Zone euro : Bruno Le Maire croise le fer avec l’Allemagne

Actualités - Cette semaine, Bruno Le Maire — ministre français de l'économie et des finances — plaide la cause de la relance budgétaire contre la rigueur allemande, afin de relancer la croissance de la zone euro. Ce duel à fleurets mouchetés se heurte au principe du « zéro endettement » allemand. Quelles sont les perspectives de croissance en Allemagne ? Le pays va-t-il amender sa doxa de rigueur budgétaire ?

Zone euro : Bruno Le Maire croise le fer avec l'Allemagne

(Conception : Mathilde Hodouin – Création : Charlotte Thomas)

Est-il possible de convaincre l’Allemagne d’investir davantage pour soutenir la croissance ? Bruno Le Maire, ministre français de l’économie et des finances, a pris la parole en ce sens ce mercredi 9 octobre par voie de presse. Dans un entretien avec le quotidien Die Welt, Bruno Le Maire déplore la faiblesse des investissements publics outre-Rhin. Cette idée se heurte au principe du « zéro endettement » auquel l’Allemagne reste très attachée. Cette position de Berlin contrarie la mise en place d’un éventuel plan de relance, dont l’économie allemande en berne — chute de la demande industrielle extérieure, pour partie liée à la guerre commerciale entre la Chine et les Etats-Unis — aurait bien besoin.

Relancer la croissance allemande

Ce refus s’avère problématique, compte tenu poids de l’Allemagne dans la zone euro. Depuis des années, le pays accumule pourtant les excédents budgétaires… qu’il refuse de dépenser. « Les pays qui peuvent se le permettre devraient investir davantage et utiliser leur marge de manœuvre budgétaire pour alimenter la croissance dans l’ensemble de la zone euro », déclare Bruno Le Maire. Dans le sillage d’Emmanuel Macron, le ministre de l’économie et des finances défend l’idée d’un budget européen. Cette proposition figure parmi les promesses de campagne du candidat En Marche! pour les présidentielles de 2017. Objectif, relancer la croissance de la zone euro, limitée à 1,2 % sur 1 an au deuxième trimestre 2019.

Bruno Le Maire s’est dit résolu à poursuivre les négociations de manière intensive. De quoi détourner le pays de Goethe de sa sacro-sainte rigueur budgétaire ? « Un budget équilibré n’est qu’un moyen d’arriver à ses fins, mais ce n’est pas l’objectif et il doit s’adapter au cycle économique », ajoute Bruno Le Maire. Le ministre espère convaincre l’Allemagne de soutenir davantage son tissu économique de PME, qui sont largement tournées vers l’international et souffrent de la conjoncture. « Je reste convaincu qu’il est possible d’investir davantage, ce que me confirment de nombreux chefs d’entreprise en Allemagne », relève Bruno Le Maire. Remettre la croissance allemande sur les rails bénéficierait aussi à ses partenaires européens.

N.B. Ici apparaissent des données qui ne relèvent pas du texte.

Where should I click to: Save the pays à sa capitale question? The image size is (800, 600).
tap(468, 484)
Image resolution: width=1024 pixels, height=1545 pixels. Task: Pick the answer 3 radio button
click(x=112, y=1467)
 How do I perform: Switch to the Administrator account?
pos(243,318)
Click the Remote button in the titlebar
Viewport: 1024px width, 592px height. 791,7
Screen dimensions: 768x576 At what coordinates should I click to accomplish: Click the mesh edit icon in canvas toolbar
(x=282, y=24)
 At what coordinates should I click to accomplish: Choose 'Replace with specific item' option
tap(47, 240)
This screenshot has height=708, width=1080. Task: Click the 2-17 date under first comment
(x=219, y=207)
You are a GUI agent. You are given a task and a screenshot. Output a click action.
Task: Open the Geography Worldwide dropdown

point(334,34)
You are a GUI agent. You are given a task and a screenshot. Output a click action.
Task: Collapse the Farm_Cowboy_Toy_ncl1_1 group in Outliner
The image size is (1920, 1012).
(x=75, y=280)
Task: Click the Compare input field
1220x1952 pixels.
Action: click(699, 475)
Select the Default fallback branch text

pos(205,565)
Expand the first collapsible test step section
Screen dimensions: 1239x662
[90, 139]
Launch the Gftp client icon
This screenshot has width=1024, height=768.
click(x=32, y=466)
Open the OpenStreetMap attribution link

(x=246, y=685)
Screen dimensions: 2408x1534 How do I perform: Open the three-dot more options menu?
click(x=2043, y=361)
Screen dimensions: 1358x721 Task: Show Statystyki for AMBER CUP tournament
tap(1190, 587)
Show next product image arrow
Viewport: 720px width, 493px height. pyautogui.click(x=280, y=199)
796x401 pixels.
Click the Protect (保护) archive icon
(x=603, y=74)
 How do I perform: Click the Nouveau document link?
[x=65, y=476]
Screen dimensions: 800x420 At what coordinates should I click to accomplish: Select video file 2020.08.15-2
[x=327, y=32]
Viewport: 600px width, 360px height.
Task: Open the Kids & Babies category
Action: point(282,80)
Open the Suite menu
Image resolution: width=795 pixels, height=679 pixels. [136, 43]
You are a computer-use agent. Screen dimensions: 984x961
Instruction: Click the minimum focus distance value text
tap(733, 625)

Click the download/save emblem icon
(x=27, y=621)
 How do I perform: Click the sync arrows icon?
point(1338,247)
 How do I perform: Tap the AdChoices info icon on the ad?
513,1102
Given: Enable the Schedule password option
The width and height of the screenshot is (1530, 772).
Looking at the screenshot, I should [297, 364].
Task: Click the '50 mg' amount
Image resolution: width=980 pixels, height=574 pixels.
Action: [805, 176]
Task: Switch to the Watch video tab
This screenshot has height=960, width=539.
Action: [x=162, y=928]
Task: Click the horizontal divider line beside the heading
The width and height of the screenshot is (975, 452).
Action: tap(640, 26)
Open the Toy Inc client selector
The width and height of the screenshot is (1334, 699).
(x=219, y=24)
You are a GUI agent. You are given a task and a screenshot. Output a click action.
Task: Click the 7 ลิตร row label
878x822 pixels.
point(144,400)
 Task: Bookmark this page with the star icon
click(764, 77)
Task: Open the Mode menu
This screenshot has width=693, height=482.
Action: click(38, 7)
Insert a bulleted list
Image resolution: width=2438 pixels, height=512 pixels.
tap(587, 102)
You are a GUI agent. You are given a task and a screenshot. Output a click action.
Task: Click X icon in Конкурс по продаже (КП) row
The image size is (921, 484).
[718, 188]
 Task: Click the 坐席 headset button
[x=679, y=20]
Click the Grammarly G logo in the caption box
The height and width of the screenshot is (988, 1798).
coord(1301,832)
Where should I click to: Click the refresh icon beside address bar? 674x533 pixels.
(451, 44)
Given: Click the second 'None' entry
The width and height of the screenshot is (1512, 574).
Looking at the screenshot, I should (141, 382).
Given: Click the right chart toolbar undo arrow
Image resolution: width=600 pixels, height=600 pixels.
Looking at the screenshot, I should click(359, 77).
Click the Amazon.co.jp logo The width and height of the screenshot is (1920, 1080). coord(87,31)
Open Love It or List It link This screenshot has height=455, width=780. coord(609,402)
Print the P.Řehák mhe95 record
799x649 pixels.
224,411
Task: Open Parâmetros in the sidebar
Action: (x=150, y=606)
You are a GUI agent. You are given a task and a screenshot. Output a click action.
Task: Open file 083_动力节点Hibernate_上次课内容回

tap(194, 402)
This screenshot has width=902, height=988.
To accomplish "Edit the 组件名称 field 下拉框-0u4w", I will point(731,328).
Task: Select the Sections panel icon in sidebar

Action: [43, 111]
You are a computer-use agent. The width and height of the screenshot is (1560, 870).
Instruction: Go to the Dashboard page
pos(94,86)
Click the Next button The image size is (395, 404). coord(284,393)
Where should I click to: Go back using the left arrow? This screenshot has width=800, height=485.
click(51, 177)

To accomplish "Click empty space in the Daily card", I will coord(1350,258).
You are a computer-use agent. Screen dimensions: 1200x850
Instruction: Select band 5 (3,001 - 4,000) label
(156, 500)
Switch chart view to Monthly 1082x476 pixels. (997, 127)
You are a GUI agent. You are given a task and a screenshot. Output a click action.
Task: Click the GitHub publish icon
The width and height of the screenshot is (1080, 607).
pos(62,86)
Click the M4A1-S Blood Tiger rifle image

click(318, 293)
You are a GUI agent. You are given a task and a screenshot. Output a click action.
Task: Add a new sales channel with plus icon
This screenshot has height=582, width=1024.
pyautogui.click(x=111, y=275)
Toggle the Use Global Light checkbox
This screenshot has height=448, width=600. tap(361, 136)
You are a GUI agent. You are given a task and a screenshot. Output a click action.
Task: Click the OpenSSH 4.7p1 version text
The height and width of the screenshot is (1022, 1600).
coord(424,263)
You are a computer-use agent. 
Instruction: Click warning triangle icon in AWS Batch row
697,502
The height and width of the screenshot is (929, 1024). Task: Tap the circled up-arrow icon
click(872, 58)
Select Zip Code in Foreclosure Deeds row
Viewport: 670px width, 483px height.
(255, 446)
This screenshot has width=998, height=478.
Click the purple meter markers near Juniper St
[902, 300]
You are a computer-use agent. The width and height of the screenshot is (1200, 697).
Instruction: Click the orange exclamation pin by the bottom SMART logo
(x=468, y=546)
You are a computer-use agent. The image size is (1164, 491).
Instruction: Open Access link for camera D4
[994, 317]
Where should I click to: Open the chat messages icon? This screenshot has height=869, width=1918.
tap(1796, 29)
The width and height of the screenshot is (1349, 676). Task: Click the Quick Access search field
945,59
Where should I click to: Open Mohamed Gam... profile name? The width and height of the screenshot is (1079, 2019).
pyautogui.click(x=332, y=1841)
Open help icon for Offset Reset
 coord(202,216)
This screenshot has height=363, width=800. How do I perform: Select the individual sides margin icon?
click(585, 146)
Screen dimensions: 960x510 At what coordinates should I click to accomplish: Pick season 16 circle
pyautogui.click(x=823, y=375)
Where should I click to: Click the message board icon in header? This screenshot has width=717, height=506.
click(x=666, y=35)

Vers un changement de paradigme ?

Face au coup de frein de la croissance et à l’éventualité d’une récession, le débat fait rage en Allemagne sur l’arrêt de la rigueur. Ce n’est pas qu’une question de volonté politique. Le « zéro endettement » (en allemand Schuldenbremse) figure dans la Constitution, ce qui limite fortement les marges de manœuvre. C’est pour cette raison que le 13 août dernier, la chancelière Angela Merkel avait reconnu que l’économie allemande traversait « une phase difficile », tout en rejetant l’hypothèse de financer un quelconque plan de relance à coups de déficits budgétaires. Les ministres allemands Olaf Scholz et Peter Altmaier — chargés respectivement des Finances et de l’Économie — suivent la même ligne.

Pour l’Allemagne, hors de question de prendre exemple sur Paris, qui a annoncé en septembre dernier un plan de 9 milliards d’euros de baisse d’impôts, suite à la crise des Gilets Jaunes. La France n’est pas le seul acteur qui tente de convaincre son voisin de mettre un peu d’eau dans son vin. D’autres partenaires européens, le FMI ou encore la Commission européenne abondent dans ce sens… sans grand succès pour le moment. L’orthodoxie budgétaire a encore de beaux jours devant elle sur le Vieux Continent.